The Perils of (Bad Reporting on) Home BirthMadeline Holler
Just when you think we’ve gone beyond safety issues with regard to homebirth — what with the findings in this study and, more recently, this one, among others — the Today show goes and airs “The Perils of Home Birth,” a seven-minute segment so poorly reported, so one-sided and salacious, that instead of feeling defensive and outraged — I laughed. Out loud. Alone!
Here’s what I learned: women choose home birth because it’s “hedonistic,” and the equivalent of a spa treatment. Furthermore, reporter Peter Alexander suggests that women choose home birth because famous people like Meryl Streep and Demi Moore had some babies at home. Home birth, Alexander says, is “fashionable, trendy and the latest cause celebre.”
Spa treatments? Cause celebre? (Demi Moore?!)
Buried somewhere in the reportage is the established fact that home birth outcomes are no worse than outcomes for hospital births. Unfortunately, this information comes sandwiched inside the sad, sad story of a New York City couple whose four-day ordeal with labor — attended by Cara Muhlhahn, midwife made famous in Ricki Lake’s film, the Business of Being Born — ended in the death of their baby. Tragic, absolutely. But also the least likely outcome of a home birth.
What’s the lesson? Alexander doesn’t come out and say “don’t plan a homebirth” but he shows press footage of a spokesperson and doctor who basically does. Does he interview anybody to counterpoint the doctor’s fears of home birth? No. For that matter, do we hear about hospital deaths? Also no.
As if to underscore the fact that reporter Alexander didn’t even speak to midwives on background and instead ticked off a checklist of talking points from the the American College of Obstretricians and Gynecologists (ACOG, a professional organization that has come out strongly against home births attended by midwives), here’s how he answers the softball thrown at the end by Today host Matt Lauer.
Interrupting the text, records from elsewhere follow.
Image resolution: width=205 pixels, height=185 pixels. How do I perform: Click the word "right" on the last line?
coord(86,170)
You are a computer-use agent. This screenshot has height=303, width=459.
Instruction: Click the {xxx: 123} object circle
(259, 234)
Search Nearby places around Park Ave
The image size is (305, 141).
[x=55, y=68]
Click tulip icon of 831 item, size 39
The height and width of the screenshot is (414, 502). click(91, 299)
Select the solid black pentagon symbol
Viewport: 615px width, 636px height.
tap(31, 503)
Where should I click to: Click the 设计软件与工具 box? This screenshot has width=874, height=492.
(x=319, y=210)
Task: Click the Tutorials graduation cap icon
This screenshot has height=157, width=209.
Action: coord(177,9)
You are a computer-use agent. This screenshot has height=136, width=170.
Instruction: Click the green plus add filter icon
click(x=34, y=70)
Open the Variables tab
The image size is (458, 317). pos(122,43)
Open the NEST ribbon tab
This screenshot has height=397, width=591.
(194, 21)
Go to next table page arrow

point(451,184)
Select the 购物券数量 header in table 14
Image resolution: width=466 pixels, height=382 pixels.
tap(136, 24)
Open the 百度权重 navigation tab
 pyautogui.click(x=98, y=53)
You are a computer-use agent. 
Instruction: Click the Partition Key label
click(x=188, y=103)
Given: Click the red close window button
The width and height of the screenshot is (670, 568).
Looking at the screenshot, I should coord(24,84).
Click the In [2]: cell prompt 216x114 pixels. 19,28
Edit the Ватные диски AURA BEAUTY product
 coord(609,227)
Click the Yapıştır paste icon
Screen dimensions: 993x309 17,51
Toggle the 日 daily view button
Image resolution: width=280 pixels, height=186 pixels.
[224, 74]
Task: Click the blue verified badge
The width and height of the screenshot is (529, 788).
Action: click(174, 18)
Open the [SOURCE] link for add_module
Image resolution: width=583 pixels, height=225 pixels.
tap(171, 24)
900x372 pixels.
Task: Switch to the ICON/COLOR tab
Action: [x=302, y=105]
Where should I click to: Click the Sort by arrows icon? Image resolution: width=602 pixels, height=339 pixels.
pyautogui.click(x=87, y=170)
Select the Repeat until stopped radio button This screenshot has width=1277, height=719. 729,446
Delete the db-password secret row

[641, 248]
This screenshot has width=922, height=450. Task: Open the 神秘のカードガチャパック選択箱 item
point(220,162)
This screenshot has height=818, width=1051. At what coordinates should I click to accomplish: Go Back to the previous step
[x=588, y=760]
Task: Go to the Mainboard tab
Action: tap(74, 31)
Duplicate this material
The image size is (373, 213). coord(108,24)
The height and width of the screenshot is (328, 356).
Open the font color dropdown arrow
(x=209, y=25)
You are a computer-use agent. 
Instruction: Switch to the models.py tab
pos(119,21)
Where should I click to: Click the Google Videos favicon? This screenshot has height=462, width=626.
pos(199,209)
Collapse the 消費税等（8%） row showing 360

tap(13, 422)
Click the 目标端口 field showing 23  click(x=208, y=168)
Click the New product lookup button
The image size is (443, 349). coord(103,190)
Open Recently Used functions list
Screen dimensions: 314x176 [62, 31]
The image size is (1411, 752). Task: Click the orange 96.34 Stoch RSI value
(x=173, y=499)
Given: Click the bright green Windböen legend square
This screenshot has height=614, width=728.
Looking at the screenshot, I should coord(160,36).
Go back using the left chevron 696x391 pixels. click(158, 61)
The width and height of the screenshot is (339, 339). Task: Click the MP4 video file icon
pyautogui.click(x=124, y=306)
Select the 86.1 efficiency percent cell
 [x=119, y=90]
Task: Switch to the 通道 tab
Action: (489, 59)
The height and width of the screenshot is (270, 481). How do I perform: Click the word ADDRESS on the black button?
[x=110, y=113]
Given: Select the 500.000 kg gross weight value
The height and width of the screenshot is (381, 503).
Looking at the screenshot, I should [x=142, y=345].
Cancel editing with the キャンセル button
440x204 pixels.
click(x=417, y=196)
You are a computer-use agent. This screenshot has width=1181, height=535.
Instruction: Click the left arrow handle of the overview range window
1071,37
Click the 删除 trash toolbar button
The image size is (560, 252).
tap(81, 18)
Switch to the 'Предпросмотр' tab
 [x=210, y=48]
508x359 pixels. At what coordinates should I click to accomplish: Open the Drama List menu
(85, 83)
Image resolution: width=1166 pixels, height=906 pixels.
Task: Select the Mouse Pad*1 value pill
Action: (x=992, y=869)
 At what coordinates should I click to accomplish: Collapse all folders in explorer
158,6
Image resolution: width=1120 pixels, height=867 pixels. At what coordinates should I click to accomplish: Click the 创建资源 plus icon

Lauer asks what women who are considering home birth should ask their potential midwife. Two questions, Alexander says: whether they carry malpractice insurance and whether they collaborate with a doctor.
Malpractice? Really? The first question?
Sure, ask about malpractice, but don’t be surprised if the answer is no. And collaboration? Lucky is the midwife who can find a willing doctor!
What women really should ask a potential midwife first and foremost are these two questions: what’s your training, experience and outcomes? What’s the back-up plan?